3.3.3 Détermination des circonstances de l'usage (critère c))

Cette troisième exigence n'est pas non plus satisfaite : en effet, même si l'on admet que les faits, à savoir la fabrication et la commercialisation en France de la machine à laver à chargement frontal, sont suffisamment précisés dans l'acte d'opposition, en revanche, aucune indication de justifications appropriées sur lesquelles se fondent ces faits, telles que par exemple catalogues de vente, bons de livraison, noms et adresses de témoins, etc. ne figure dans l'acte d'opposition.

L'absence de mention à une quelconque justification appropriée prive de tout fondement les allégations de la requérante selon lesquelles une telle machine à laver aurait été fabriquée et commercialisée.

3.4 La Chambre en conclut que l'acte d'opposition, à l'expiration du délai de neuf mois, ne satisfaisait pas aux critères a) et c) et par suite à la condition 3) de la règle 55(c) de la CBE. L'opposition était donc irrecevable.

4. La requérante a tenté de faire valoir que l'objet de la revendication 1 était manifestement dépourvu d'activité inventive et que, comme exposé dans la décision T 156/84 précitée, l'Office européen des brevets est tenu vis-à-vis du public de ne pas délivrer ni maintenir des brevets non valables.
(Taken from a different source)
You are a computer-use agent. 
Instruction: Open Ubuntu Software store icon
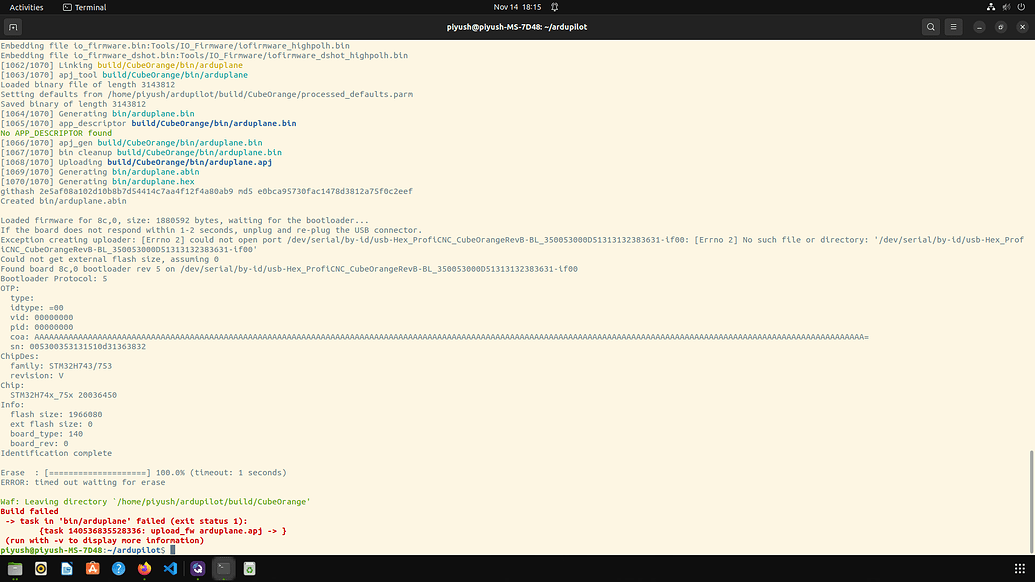pos(93,568)
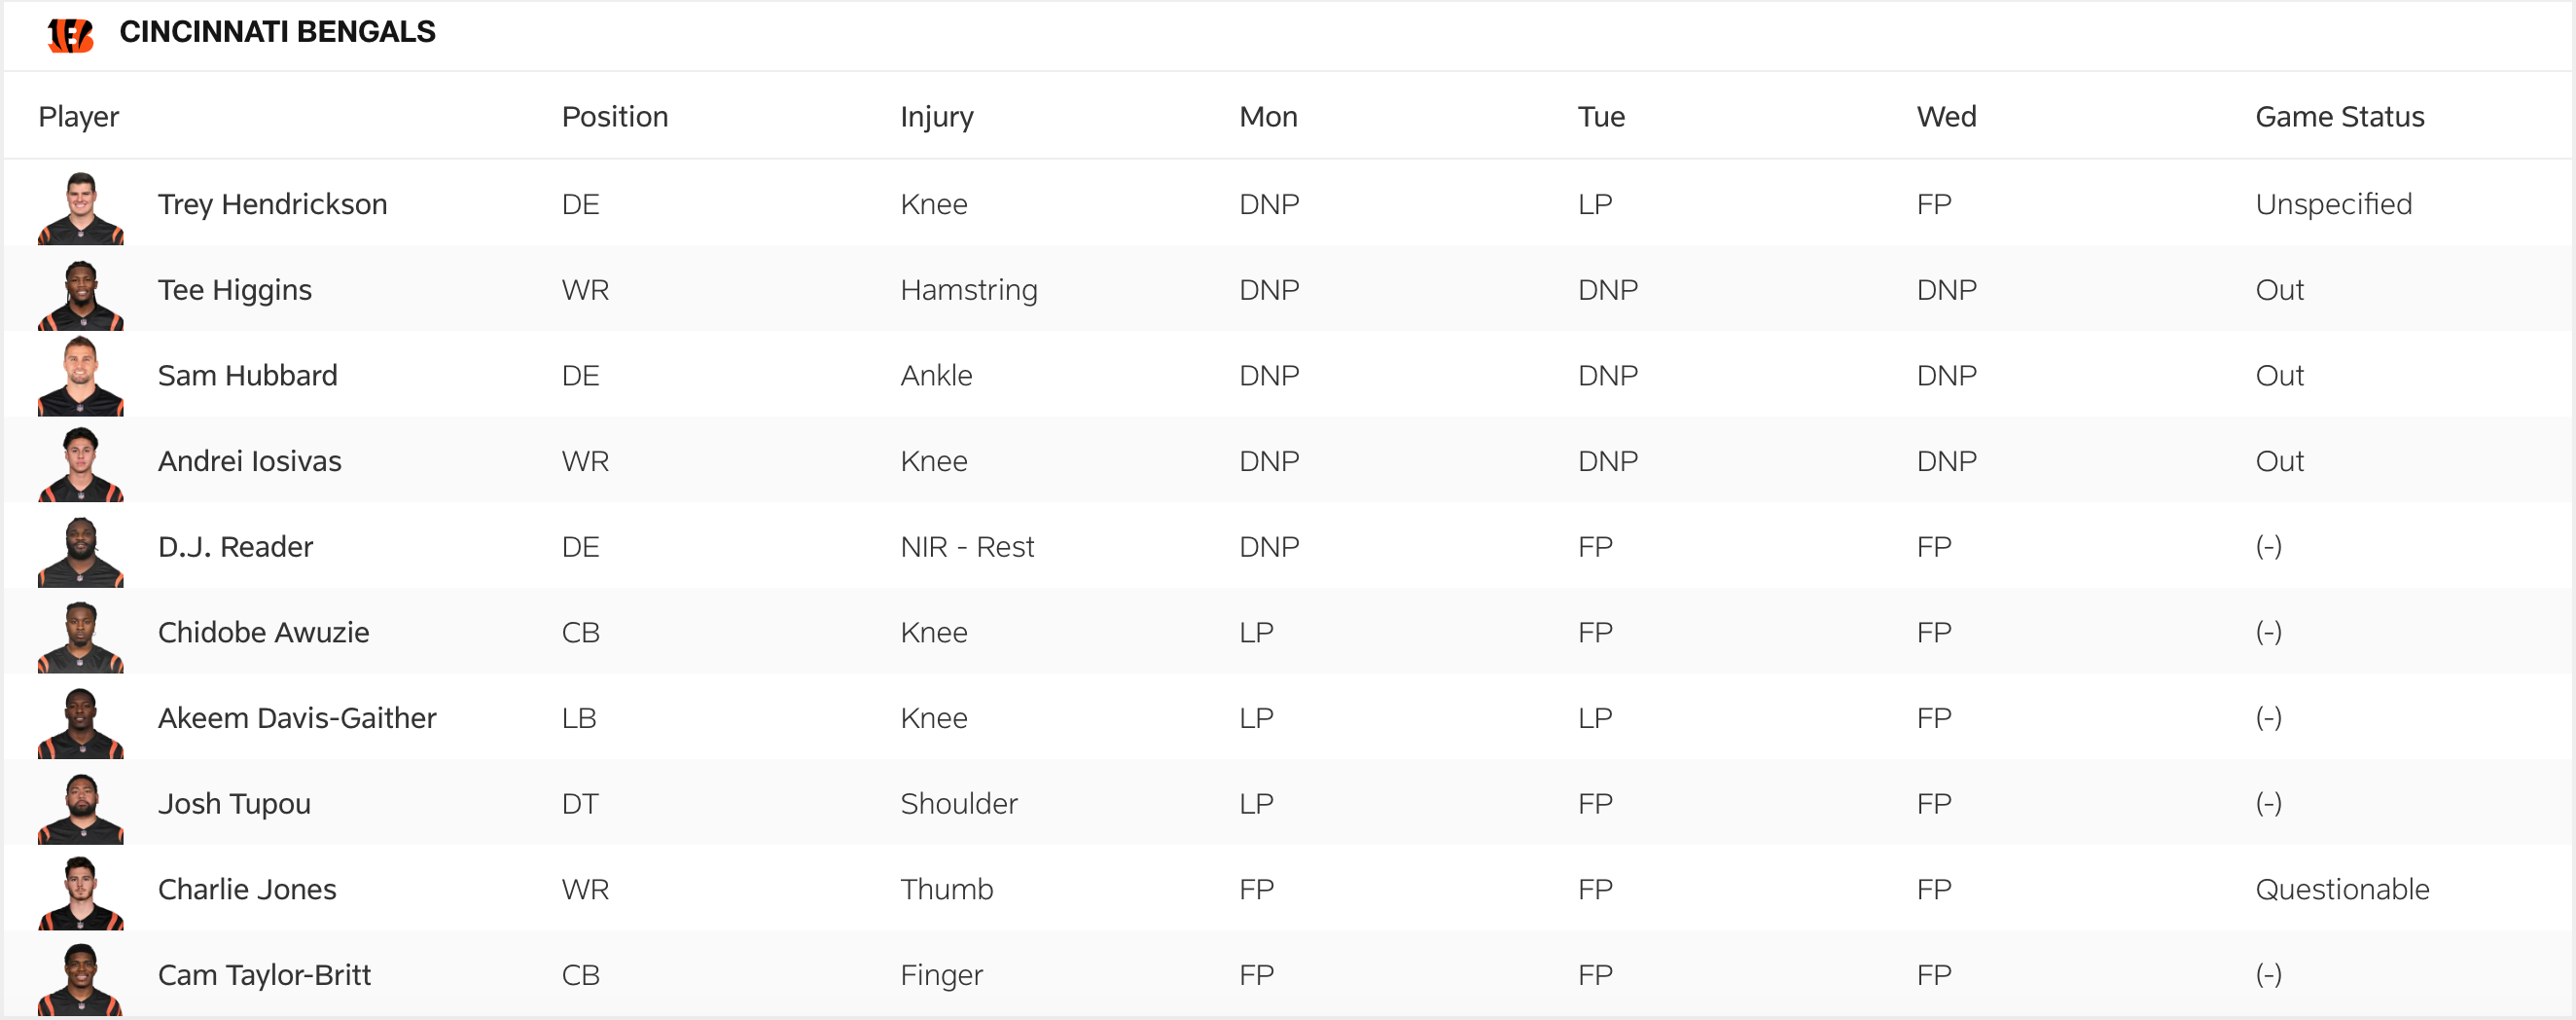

Ainsi, la Division d'opposition aurait été tenue, dans le cas qui lui était soumis, de procéder à l'examen d'office de l'opposition en vertu de l'article 114(1) de la CBE.

Concernant ce moyen, la Chambre souligne que le pouvoir d'examiner d'office conféré par l'article 114(1) CBE ne saurait s'exercer hors du cadre général des dispositions de la CBE. S'agissant en l'espèce de déterminer si la Division d'opposition était en situation d'exercer ce pouvoir, il convient de considérer le raisonnement suivant :

- l'article 101(1) CBE dispose que les motifs d'opposition sont examinés "si l'opposition est recevable" ; a contrario, lorsqu'il a été dûment constaté qu'elle est irrecevable, il apparaît qu'elle ne saurait faire l'objet d'un examen au fond : ceci est confirmé par la règle 56 CBE déjà citée qui impose à la Division d'opposition de "rejeter l'opposition comme irrecevable lorsque, in fine, l'opposition n'est pas conforme aux dispositions de la CBE relatives à sa recevabilité ; dès ce rejet, la procédure d'opposition est juridiquement terminée et il est clair que la procédure d'examen au fond ne peut pas s'ouvrir ;

- l'article 114(1) CBE quant à lui précise que "l'Office européen des brevets procède à l'examen d'office " ... "au cours de la procédure" ; le mécanisme juridique de la mise en oeuvre de l'examen d'office s'avère donc voisin de celui de la mise en oeuvre de l'examen au fond : en effet, ici encore, lorsqu'en application des dispositions de la règle 56 CBE, l'opposition a été rejetée, il n'y a plus juridiquement de procédure "en cours" et il n'est pas possible de pratiquer l'examen d'office.

Bien entendu, l'ensemble de ce raisonnement s'applique mutatis mutandis aux conditions dans lesquelles les Chambres de recours exercent ce même pouvoir d'examiner d'office et ce en application des dispositions de la règle 66(1) CBE.

En fait, l'irrecevabilité de l'opposition, ou du recours, a pour conséquence de faire passer le brevet européen dans les droits nationaux des Etats désignés, ceux-ci devenant dès lors seuls compétents pour apprécier sa validité en fonction de leur législation respective.

5. Compte tenu de ce qui précède, la Chambre conclut que l'acte d'opposition est entaché d'une insuffisance irrémédiable et qu'il y a donc lieu de confirmer la décision de la Division d'opposition rejetant l'opposition comme irrecevable conformément la règle 56(1) de la CBE.